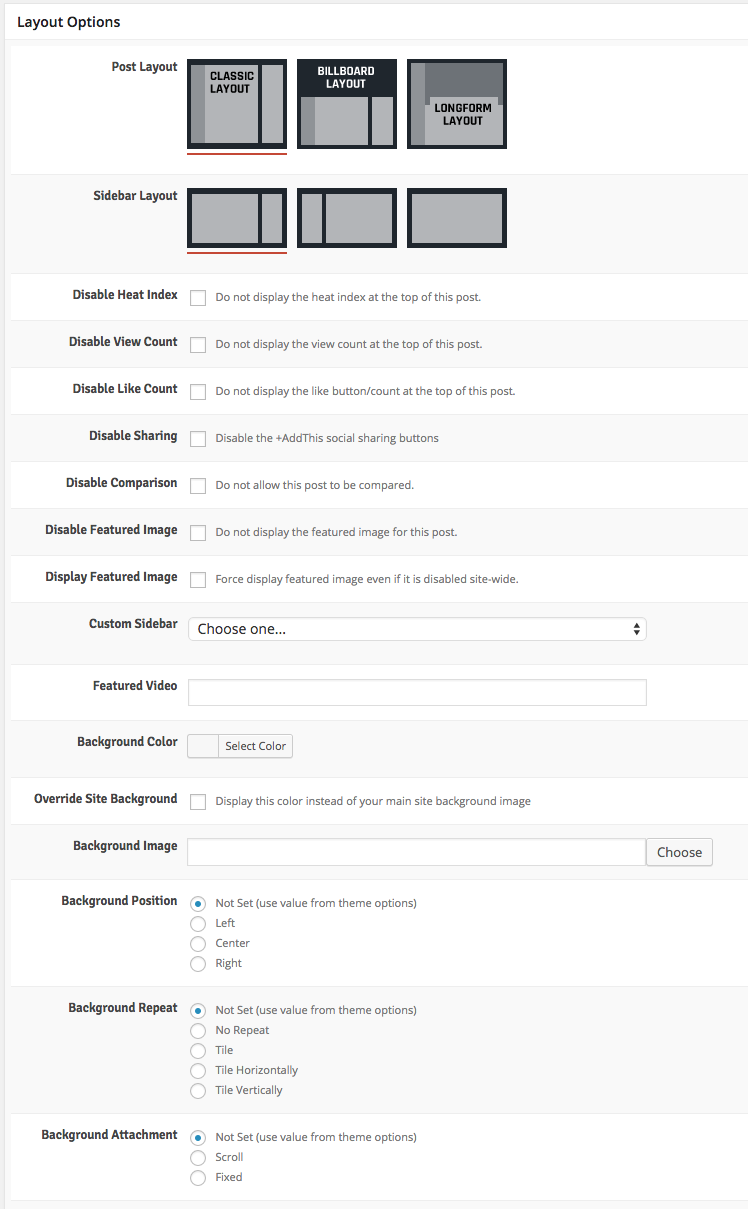
Task: Set Background Position to Center
Action: tap(198, 944)
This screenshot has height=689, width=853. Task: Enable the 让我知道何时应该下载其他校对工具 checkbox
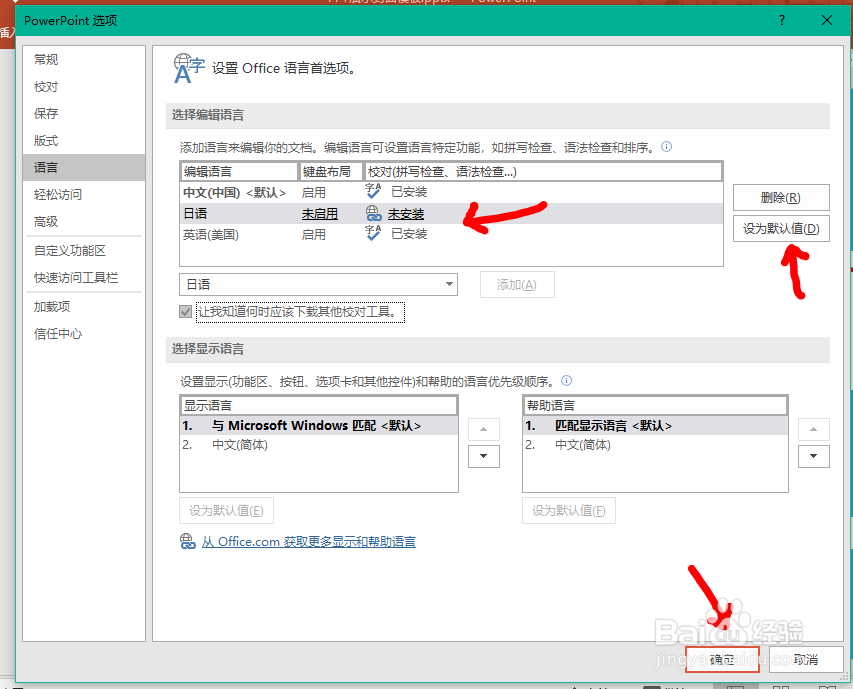click(x=185, y=311)
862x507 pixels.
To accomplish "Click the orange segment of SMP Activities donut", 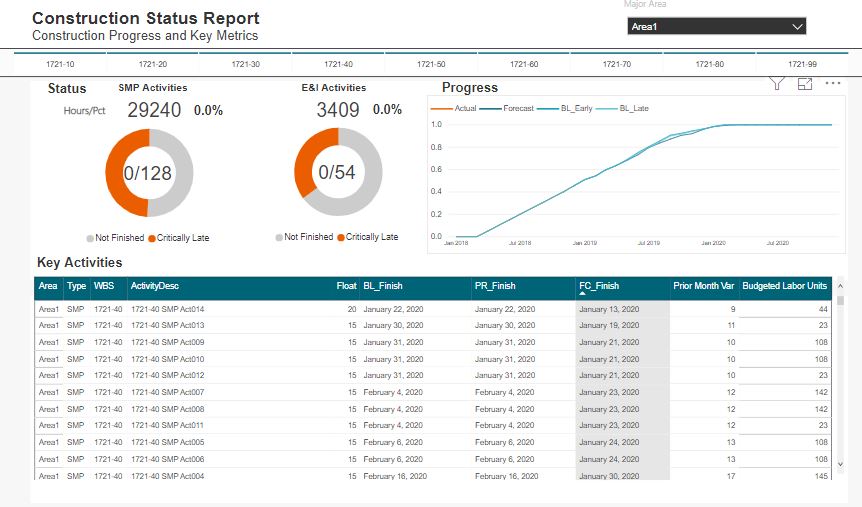I will click(x=115, y=188).
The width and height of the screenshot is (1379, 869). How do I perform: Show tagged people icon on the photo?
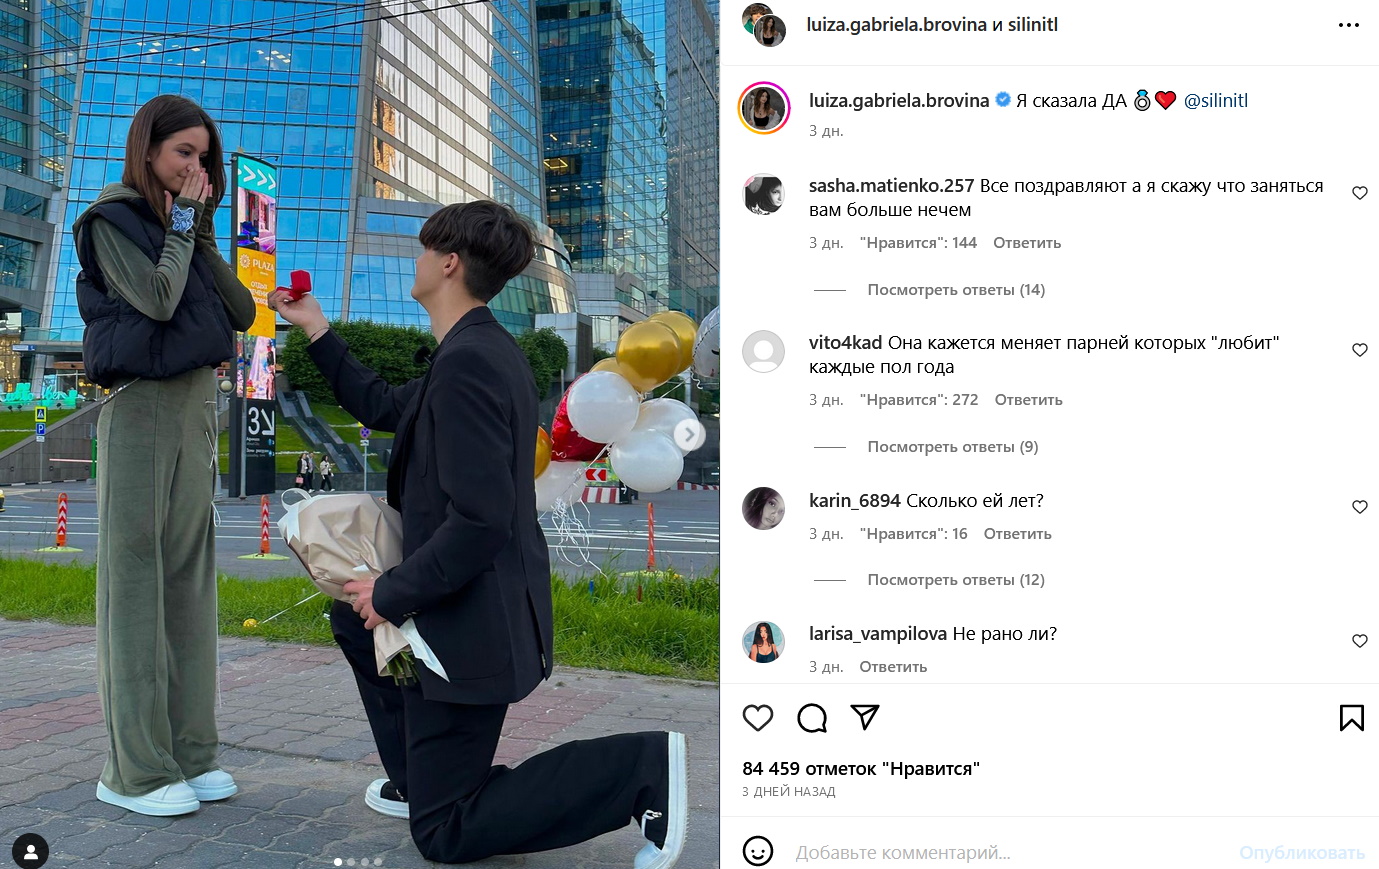tap(31, 851)
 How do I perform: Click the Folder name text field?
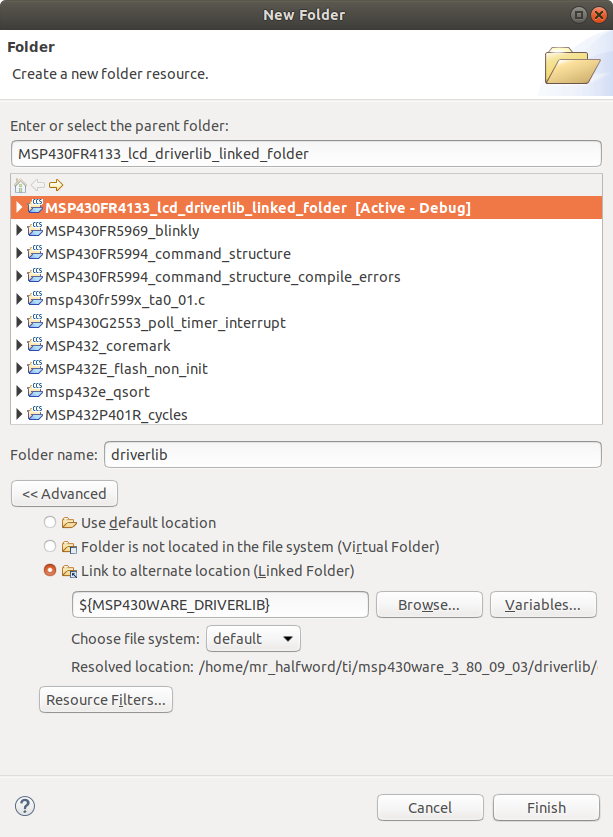point(352,455)
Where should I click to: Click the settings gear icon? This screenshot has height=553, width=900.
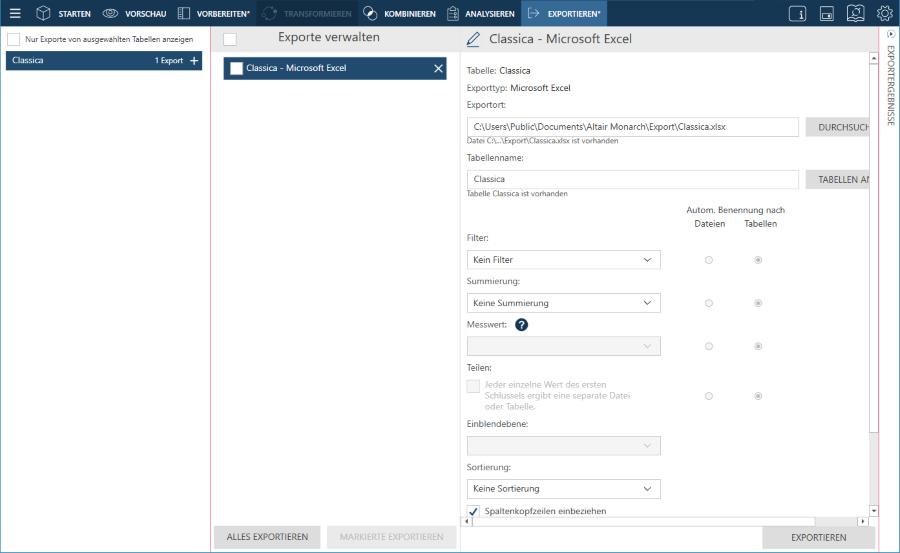click(884, 14)
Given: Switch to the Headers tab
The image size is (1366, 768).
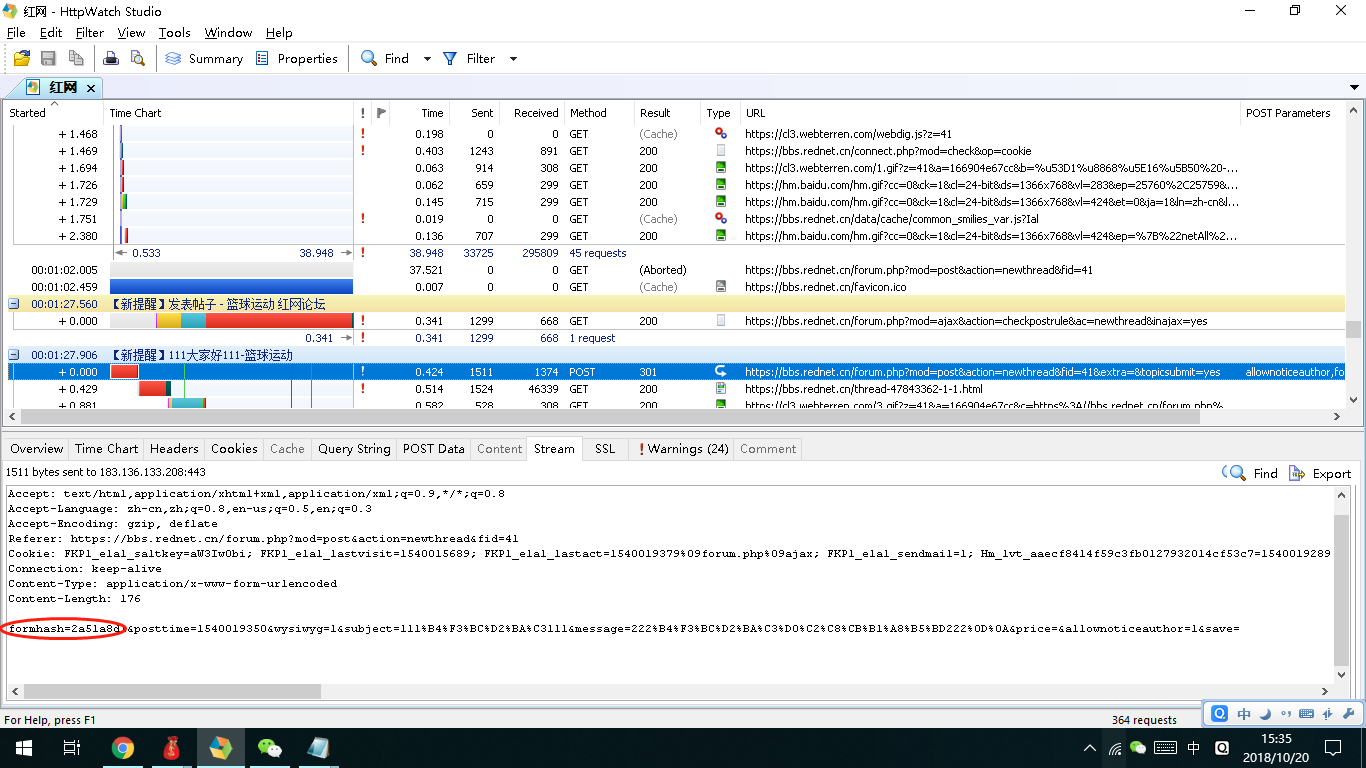Looking at the screenshot, I should tap(174, 449).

****

● Directions:
Repeat, exactly and only, the lines from the one containing "How do I perform: Click" through the final line of the data, both ends included, leaving out any picture.

● Output for this exercise:
 How do I perform: Click the Folder name text field?
point(352,455)
Where should I click to: Click the settings gear icon? This screenshot has height=553, width=900.
click(884, 14)
Given: Switch to the Headers tab
The image size is (1366, 768).
Looking at the screenshot, I should tap(174, 449).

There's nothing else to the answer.